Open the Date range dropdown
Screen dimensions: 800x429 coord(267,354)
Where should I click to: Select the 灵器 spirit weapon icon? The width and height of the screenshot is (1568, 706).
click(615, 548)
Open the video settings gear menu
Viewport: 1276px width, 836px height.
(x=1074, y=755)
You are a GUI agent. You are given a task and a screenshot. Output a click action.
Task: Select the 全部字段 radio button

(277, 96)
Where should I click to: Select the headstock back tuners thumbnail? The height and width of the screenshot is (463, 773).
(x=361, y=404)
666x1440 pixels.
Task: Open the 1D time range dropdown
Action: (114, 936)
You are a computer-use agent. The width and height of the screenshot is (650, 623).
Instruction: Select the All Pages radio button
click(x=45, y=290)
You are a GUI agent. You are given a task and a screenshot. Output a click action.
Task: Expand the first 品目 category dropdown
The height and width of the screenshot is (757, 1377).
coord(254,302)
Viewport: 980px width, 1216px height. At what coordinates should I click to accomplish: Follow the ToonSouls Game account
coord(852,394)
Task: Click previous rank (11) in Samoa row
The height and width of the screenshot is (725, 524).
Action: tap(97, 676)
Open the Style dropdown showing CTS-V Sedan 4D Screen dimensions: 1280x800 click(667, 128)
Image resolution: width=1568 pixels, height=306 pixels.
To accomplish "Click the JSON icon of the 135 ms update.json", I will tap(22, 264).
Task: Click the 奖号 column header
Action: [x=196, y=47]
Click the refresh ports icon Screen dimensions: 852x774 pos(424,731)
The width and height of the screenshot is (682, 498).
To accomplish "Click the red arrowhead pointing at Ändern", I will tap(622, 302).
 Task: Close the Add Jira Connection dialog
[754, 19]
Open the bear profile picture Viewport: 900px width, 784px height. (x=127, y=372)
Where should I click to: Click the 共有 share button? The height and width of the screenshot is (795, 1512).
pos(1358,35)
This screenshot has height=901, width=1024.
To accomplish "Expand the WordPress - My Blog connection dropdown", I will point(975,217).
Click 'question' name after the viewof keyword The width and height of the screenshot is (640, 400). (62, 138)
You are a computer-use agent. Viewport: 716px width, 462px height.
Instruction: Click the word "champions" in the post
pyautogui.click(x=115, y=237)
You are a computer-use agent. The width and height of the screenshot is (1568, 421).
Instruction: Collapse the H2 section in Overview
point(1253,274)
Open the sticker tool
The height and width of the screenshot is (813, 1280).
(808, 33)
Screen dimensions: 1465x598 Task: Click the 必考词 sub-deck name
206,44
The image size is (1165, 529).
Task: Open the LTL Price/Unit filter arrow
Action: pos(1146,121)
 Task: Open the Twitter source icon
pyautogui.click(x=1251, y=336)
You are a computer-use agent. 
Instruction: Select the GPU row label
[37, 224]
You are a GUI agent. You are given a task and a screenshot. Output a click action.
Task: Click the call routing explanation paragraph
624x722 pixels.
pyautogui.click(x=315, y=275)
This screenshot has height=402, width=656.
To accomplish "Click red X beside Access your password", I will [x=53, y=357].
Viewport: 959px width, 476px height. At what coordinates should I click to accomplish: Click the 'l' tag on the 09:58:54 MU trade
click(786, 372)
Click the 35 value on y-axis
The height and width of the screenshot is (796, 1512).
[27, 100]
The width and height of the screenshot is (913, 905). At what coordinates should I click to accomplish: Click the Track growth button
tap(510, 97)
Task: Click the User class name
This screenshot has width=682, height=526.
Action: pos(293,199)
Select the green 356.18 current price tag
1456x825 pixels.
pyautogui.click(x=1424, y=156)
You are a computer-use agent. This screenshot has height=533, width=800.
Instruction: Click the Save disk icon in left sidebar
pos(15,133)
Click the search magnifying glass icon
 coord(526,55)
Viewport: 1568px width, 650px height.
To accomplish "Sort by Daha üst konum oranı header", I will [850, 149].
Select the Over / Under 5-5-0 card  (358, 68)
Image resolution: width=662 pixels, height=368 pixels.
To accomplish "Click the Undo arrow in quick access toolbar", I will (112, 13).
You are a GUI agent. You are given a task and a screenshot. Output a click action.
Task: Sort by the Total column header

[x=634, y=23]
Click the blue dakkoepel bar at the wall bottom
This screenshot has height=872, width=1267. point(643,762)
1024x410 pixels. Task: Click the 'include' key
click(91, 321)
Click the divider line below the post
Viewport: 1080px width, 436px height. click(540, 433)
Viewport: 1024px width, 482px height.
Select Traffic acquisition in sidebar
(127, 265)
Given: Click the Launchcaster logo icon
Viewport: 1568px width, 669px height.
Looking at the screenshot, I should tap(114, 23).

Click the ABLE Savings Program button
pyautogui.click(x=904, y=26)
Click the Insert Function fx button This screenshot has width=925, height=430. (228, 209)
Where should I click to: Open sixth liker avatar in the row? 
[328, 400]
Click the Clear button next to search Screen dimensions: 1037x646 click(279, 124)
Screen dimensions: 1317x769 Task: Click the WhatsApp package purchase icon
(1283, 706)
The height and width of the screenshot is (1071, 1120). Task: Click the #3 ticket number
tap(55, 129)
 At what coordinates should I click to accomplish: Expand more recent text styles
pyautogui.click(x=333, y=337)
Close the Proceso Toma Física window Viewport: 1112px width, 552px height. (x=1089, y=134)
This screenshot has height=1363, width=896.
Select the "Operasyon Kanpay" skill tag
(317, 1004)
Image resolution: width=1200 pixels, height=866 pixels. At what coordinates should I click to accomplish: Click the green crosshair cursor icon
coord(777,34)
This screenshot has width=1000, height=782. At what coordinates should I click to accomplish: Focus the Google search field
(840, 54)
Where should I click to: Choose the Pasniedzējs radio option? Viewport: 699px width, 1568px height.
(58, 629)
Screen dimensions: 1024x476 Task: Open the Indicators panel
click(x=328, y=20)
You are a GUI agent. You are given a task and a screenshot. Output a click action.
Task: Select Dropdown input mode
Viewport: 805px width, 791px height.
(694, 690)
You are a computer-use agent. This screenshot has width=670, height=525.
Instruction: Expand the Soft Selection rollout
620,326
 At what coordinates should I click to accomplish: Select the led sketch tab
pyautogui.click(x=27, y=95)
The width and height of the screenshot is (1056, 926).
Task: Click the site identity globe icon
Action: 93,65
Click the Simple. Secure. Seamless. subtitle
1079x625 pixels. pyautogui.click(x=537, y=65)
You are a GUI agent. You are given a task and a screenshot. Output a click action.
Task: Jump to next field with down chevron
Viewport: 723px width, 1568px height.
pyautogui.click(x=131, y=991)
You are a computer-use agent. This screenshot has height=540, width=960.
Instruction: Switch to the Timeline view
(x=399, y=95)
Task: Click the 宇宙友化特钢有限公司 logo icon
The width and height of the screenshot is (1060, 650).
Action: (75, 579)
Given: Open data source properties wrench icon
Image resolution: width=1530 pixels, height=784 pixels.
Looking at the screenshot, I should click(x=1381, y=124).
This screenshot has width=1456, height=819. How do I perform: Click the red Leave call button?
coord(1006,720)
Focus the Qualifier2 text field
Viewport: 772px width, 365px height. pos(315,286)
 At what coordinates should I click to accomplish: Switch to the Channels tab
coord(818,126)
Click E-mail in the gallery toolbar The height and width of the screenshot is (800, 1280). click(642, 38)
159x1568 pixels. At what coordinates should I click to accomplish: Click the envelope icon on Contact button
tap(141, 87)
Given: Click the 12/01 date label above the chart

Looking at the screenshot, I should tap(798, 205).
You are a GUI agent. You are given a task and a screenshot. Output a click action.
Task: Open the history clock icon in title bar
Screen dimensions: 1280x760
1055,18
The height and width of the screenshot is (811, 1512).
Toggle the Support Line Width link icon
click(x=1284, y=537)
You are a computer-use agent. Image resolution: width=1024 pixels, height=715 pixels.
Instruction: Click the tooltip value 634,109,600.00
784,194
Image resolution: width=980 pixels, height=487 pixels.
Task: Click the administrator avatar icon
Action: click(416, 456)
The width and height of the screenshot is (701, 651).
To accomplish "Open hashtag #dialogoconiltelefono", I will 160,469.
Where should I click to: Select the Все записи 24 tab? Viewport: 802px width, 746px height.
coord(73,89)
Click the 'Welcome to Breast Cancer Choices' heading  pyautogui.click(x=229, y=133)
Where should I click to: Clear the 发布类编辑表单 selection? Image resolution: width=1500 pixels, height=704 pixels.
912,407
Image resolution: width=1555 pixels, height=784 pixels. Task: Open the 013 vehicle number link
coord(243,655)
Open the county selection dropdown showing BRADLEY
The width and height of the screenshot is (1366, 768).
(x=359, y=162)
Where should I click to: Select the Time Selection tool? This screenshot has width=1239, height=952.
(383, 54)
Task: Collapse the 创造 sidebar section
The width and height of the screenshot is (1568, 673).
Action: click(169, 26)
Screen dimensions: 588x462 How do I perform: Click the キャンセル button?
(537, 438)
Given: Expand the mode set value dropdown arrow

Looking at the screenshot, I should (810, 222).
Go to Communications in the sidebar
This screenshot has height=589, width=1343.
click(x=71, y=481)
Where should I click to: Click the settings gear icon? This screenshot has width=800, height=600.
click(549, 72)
--------
Would you show each line of the material above that contains the string "toolbar"?

TASK ANSWER:
To accomplish "Click the Undo arrow in quick access toolbar", I will (112, 13).
Click E-mail in the gallery toolbar The height and width of the screenshot is (800, 1280). click(642, 38)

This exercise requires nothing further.